Your instructions: Please repeat the data exactly, leaving nothing out.

Task inputs:
════════

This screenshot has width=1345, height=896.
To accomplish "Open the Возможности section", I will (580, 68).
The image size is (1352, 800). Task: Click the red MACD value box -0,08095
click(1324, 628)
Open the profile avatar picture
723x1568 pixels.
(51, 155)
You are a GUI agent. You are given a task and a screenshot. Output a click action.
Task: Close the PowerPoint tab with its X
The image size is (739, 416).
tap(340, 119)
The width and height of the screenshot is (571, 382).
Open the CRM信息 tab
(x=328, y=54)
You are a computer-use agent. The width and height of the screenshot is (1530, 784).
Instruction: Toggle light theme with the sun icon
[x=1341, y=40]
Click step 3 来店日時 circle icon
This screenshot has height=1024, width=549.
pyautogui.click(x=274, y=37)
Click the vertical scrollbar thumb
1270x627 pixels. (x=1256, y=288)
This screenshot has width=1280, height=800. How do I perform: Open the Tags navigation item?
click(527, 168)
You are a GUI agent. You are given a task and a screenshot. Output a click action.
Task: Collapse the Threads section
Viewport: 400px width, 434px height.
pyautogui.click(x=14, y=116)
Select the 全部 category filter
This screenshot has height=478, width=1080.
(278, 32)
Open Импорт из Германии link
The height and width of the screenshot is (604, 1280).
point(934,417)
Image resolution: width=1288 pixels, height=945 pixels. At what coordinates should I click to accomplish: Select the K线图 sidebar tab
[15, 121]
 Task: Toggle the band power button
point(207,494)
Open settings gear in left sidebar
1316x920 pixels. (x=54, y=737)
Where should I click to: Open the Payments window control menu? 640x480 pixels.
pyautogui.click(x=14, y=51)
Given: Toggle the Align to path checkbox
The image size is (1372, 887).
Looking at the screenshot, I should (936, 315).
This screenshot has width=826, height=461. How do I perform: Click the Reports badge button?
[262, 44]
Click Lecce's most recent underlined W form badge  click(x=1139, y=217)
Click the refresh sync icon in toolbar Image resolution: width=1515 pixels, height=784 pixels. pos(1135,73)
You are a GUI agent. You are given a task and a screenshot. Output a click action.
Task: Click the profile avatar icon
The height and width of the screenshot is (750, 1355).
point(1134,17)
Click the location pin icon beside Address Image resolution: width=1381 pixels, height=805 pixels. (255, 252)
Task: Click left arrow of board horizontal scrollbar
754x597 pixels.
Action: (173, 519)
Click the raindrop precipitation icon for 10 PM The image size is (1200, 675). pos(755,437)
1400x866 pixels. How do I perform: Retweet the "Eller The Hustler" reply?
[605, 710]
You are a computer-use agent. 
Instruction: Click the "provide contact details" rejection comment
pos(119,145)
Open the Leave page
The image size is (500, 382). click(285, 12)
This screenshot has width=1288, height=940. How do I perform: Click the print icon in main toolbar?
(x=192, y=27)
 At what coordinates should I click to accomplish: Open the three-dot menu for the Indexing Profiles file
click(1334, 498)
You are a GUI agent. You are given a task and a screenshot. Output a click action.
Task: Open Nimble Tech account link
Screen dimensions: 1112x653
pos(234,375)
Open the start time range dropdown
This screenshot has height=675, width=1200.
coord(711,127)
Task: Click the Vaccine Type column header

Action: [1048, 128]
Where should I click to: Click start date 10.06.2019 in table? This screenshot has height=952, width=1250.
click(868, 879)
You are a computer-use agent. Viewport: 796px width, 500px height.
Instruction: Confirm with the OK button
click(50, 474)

════════

Answer:
This screenshot has width=1345, height=896.
To accomplish "Open the Возможности section", I will (580, 68).
The image size is (1352, 800). Task: Click the red MACD value box -0,08095
click(1324, 628)
Open the profile avatar picture
723x1568 pixels.
(51, 155)
You are a GUI agent. You are given a task and a screenshot. Output a click action.
Task: Close the PowerPoint tab with its X
The image size is (739, 416).
tap(340, 119)
The width and height of the screenshot is (571, 382).
Open the CRM信息 tab
(x=328, y=54)
You are a computer-use agent. The width and height of the screenshot is (1530, 784).
Instruction: Toggle light theme with the sun icon
[x=1341, y=40]
Click step 3 来店日時 circle icon
This screenshot has height=1024, width=549.
pyautogui.click(x=274, y=37)
Click the vertical scrollbar thumb
1270x627 pixels. (x=1256, y=288)
This screenshot has width=1280, height=800. How do I perform: Open the Tags navigation item?
click(527, 168)
You are a GUI agent. You are given a task and a screenshot. Output a click action.
Task: Collapse the Threads section
Viewport: 400px width, 434px height.
pyautogui.click(x=14, y=116)
Select the 全部 category filter
This screenshot has height=478, width=1080.
(278, 32)
Open Импорт из Германии link
The height and width of the screenshot is (604, 1280).
point(934,417)
Image resolution: width=1288 pixels, height=945 pixels. At what coordinates should I click to accomplish: Select the K线图 sidebar tab
[15, 121]
 Task: Toggle the band power button
point(207,494)
Open settings gear in left sidebar
1316x920 pixels. (x=54, y=737)
Where should I click to: Open the Payments window control menu? 640x480 pixels.
pyautogui.click(x=14, y=51)
Given: Toggle the Align to path checkbox
The image size is (1372, 887).
Looking at the screenshot, I should (936, 315).
This screenshot has width=826, height=461. How do I perform: Click the Reports badge button?
[262, 44]
Click Lecce's most recent underlined W form badge  click(x=1139, y=217)
Click the refresh sync icon in toolbar Image resolution: width=1515 pixels, height=784 pixels. pos(1135,73)
You are a GUI agent. You are given a task and a screenshot. Output a click action.
Task: Click the profile avatar icon
The height and width of the screenshot is (750, 1355).
point(1134,17)
Click the location pin icon beside Address Image resolution: width=1381 pixels, height=805 pixels. (255, 252)
Task: Click left arrow of board horizontal scrollbar
754x597 pixels.
Action: (173, 519)
Click the raindrop precipitation icon for 10 PM The image size is (1200, 675). pos(755,437)
1400x866 pixels. How do I perform: Retweet the "Eller The Hustler" reply?
[605, 710]
You are a computer-use agent. 
Instruction: Click the "provide contact details" rejection comment
pos(119,145)
Open the Leave page
The image size is (500, 382). click(285, 12)
This screenshot has width=1288, height=940. How do I perform: Click the print icon in main toolbar?
(x=192, y=27)
 At what coordinates should I click to accomplish: Open the three-dot menu for the Indexing Profiles file
click(1334, 498)
You are a GUI agent. You are given a task and a screenshot. Output a click action.
Task: Open Nimble Tech account link
Screen dimensions: 1112x653
pos(234,375)
Open the start time range dropdown
This screenshot has height=675, width=1200.
coord(711,127)
Task: Click the Vaccine Type column header

Action: [1048, 128]
Where should I click to: Click start date 10.06.2019 in table? This screenshot has height=952, width=1250.
click(868, 879)
You are a computer-use agent. Viewport: 796px width, 500px height.
Instruction: Confirm with the OK button
click(50, 474)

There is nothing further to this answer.